▶ _Required work_
The records below are to be set down word for word, with every picture left out.

===============

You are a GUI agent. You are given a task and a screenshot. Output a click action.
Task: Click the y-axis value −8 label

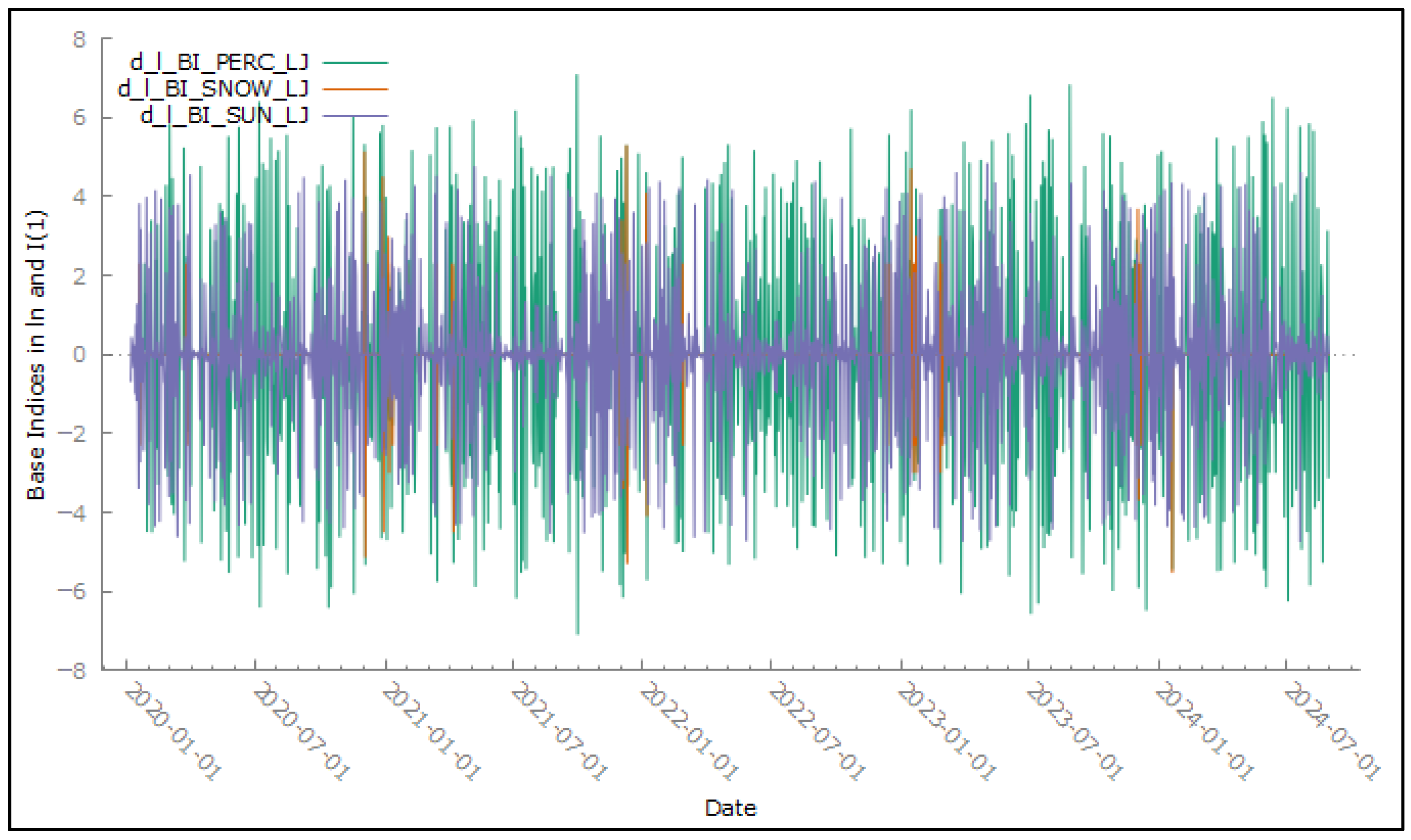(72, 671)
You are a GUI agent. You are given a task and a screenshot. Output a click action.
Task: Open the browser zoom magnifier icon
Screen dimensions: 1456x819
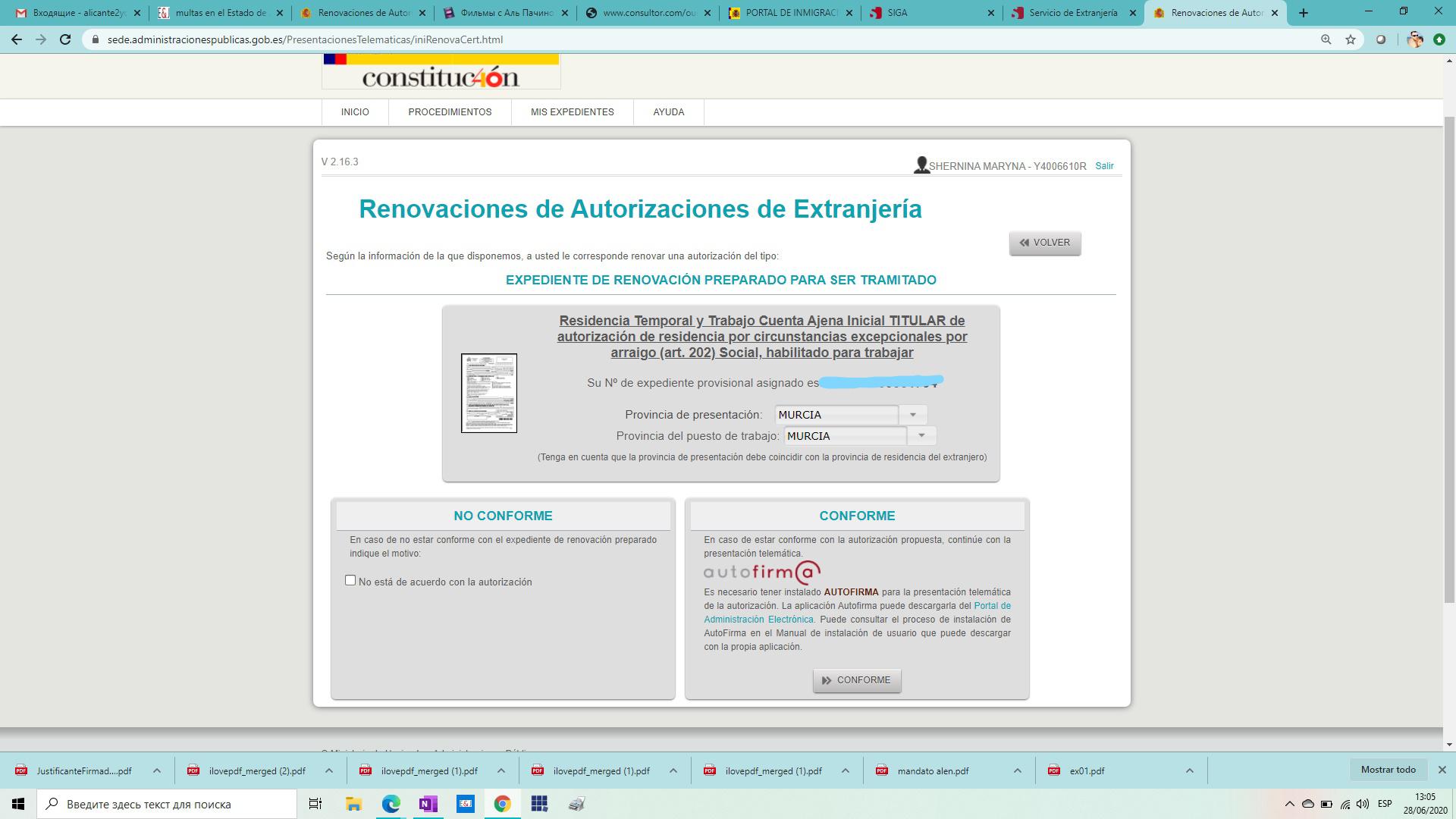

===============

▶ _Response area_
You are a GUI agent. You are given a task and a screenshot. Output a click action.
Task: Click the y-axis value −8 label

(72, 671)
You are a GUI agent. You are given a task and a screenshot. Output a click action.
Task: Open the browser zoom magnifier icon
Screen dimensions: 1456x819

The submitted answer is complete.